WORK INSTRUCTION — In the copy, include exactly the lines from the one with "The height and" through the end of the data and no others, both ends kept, with every picture left out.

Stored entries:
*** Block opens ***
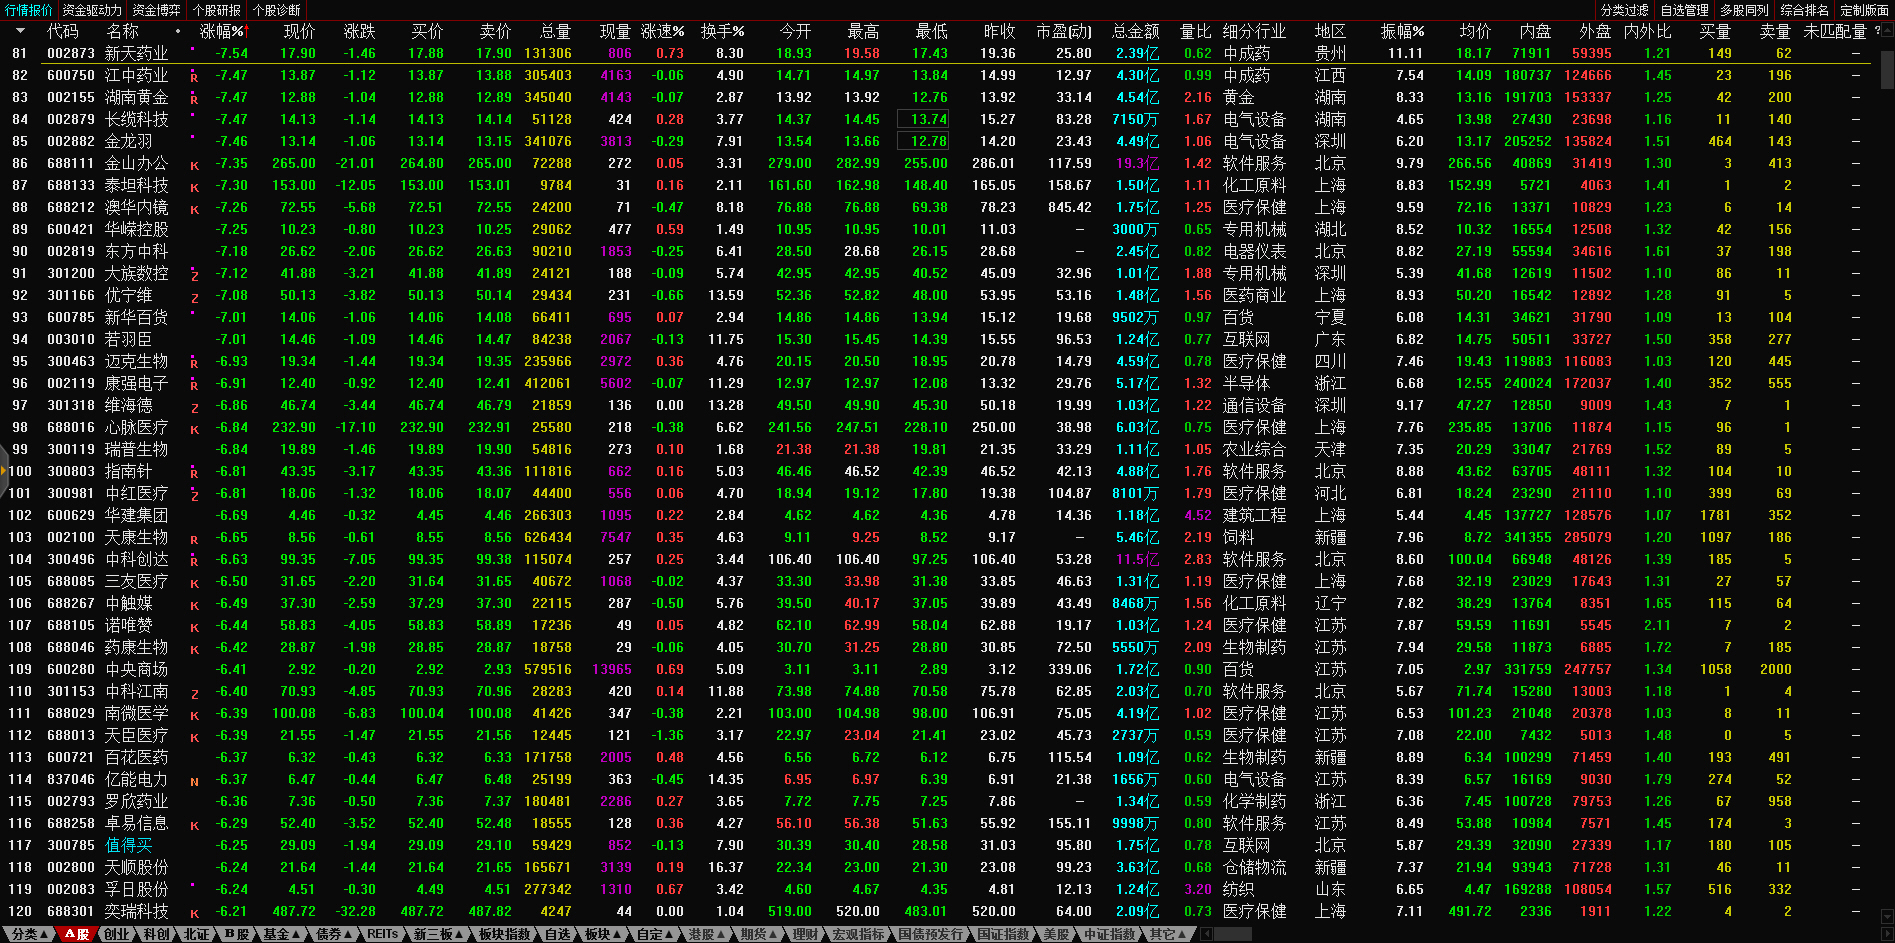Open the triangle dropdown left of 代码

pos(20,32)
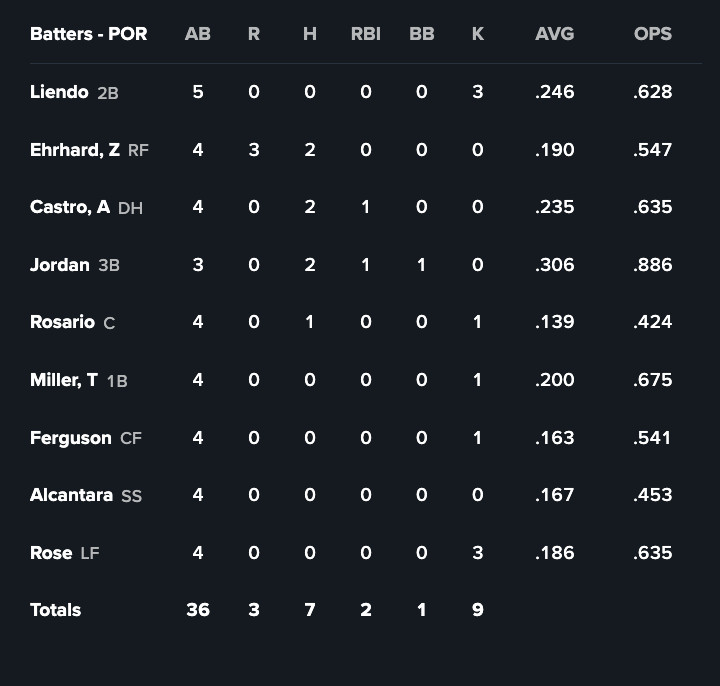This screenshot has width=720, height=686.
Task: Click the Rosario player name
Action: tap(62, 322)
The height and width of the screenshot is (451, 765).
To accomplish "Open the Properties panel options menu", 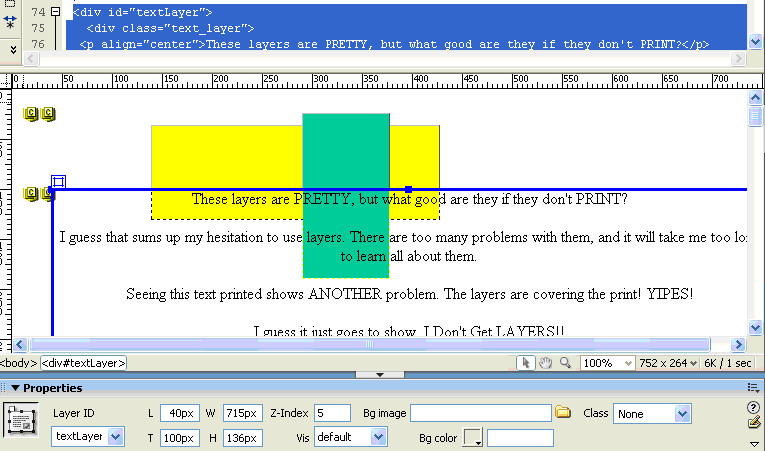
*** Block closes ***
YOUR SOLUTION —
The height and width of the screenshot is (451, 765).
To accomplish "Open the Properties panel options menu", 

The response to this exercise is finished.